United States District Court, Middle District of Florida
Dec 27, 2022
2:22-cv-450-JLB-KCD (M.D. Fla. Dec. 27, 2022)

Opinion

2:22-cv-450-JLB-KCD

12-27-2022

DOVER PLACE CONDOMINIUM ASSOCIATION, INC., Plaintiff, v. EMPIRE INDEMNITY INSURANCE COMPANY, Defendant.


ORDER

Kyle C. Dudek United States Magistrate Judge

In this property insurance dispute, Dover moves to compel appraisal of the amount of loss, relying on an appraisal provision in the parties' insurance contract. (Doc. 27.) Empire opposes appraisal. (Doc. 31.) The Court grants Dover's motion.

This suit is just one of dozens of Hurricane Irma cases pending in this Court. These cases generally proceed down the same track. The parties dispute whether post-loss conditions were complied with, fight about going to appraisal, fight about who will be the umpire, fight about confirming the appraisal award, and then fight about coverage. Sometimes they settle; oftentimes not. It's no surprise, then, that many of the same arguments are made along the way. So much so that Empire mistakenly uses the name of a plaintiff from a similar case in its response here. (Doc. 31 at 7.)

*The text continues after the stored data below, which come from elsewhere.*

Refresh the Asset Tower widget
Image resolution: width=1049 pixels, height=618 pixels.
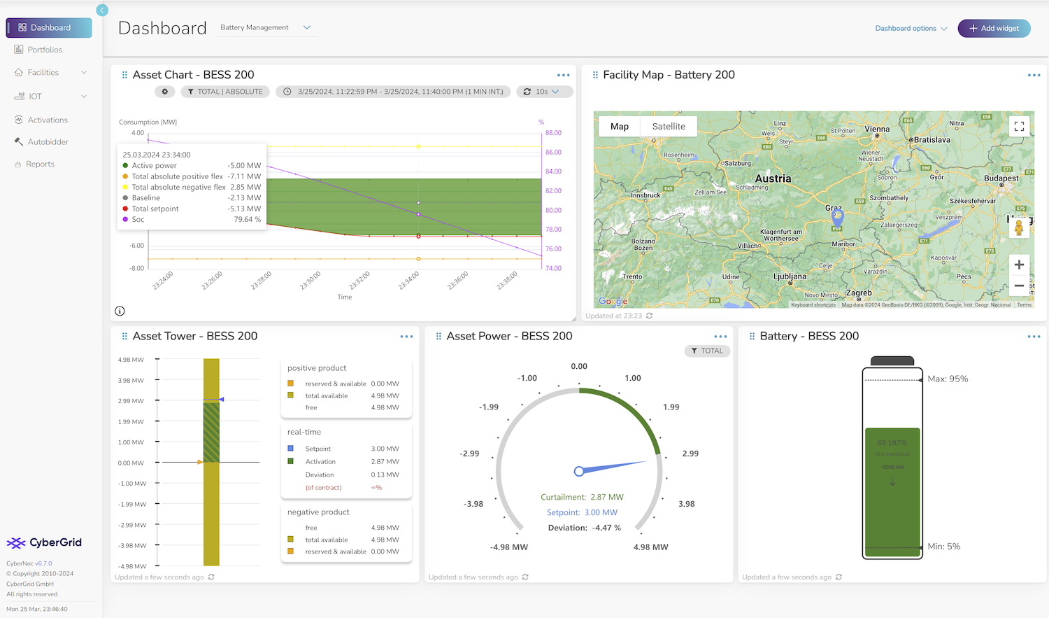[211, 577]
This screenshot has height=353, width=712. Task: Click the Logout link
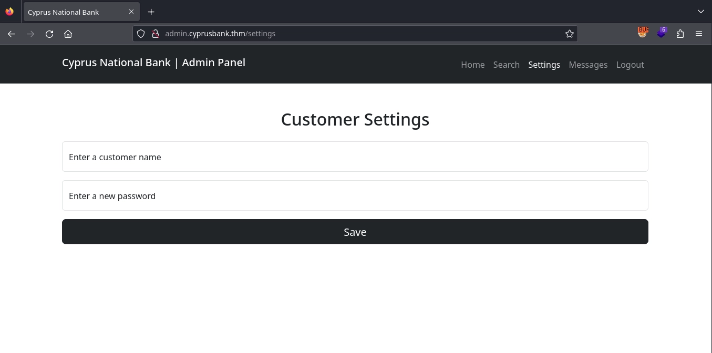click(x=630, y=65)

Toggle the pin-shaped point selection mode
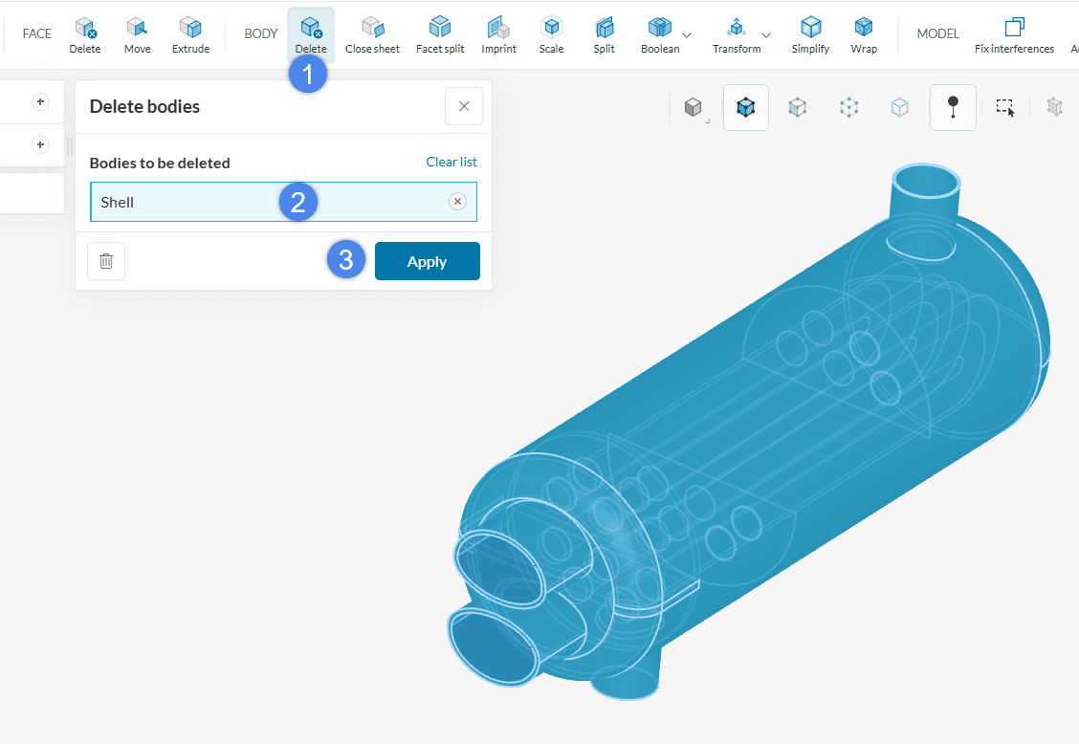(x=953, y=108)
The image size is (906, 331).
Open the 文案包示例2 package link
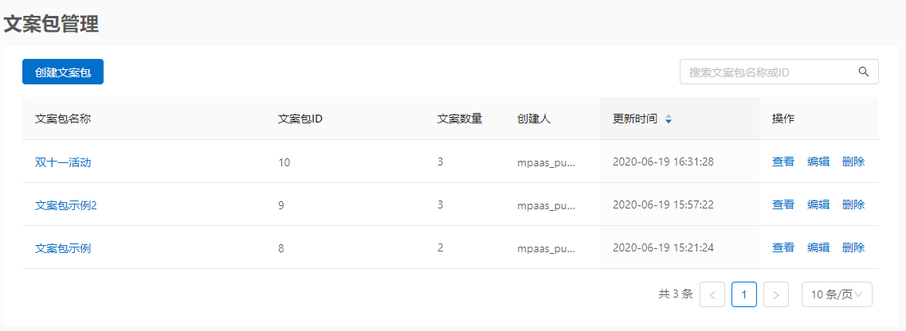(x=66, y=204)
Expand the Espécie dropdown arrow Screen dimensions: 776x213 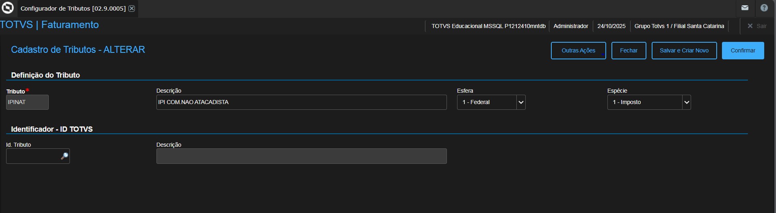(x=687, y=102)
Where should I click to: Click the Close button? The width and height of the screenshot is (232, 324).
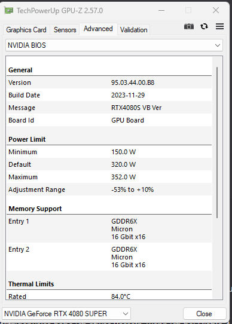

Empire again pulls from the same playbook, arguing: (1) appraisal is a remedy in the form of specific performance that must be pled and proven and granted only via summary judgment or after a finding that Empire breached the appraisal provision; (2) the Court should impose certain guidelines on any appraisal award and not calculate anything beyond replacement costs; (3) Dover waived appraisal by unreasonably delaying its demand for appraisal; (4) Dover's request for appraisal of replacement costs value is premature because no repairs have been completed; (5) appraisal is precluded because Empire denied coverage for Dover's reopened roof claim and its supplemental claim for windows and doors; and (6) a stay is unnecessary. (Doc. 31 at 2.)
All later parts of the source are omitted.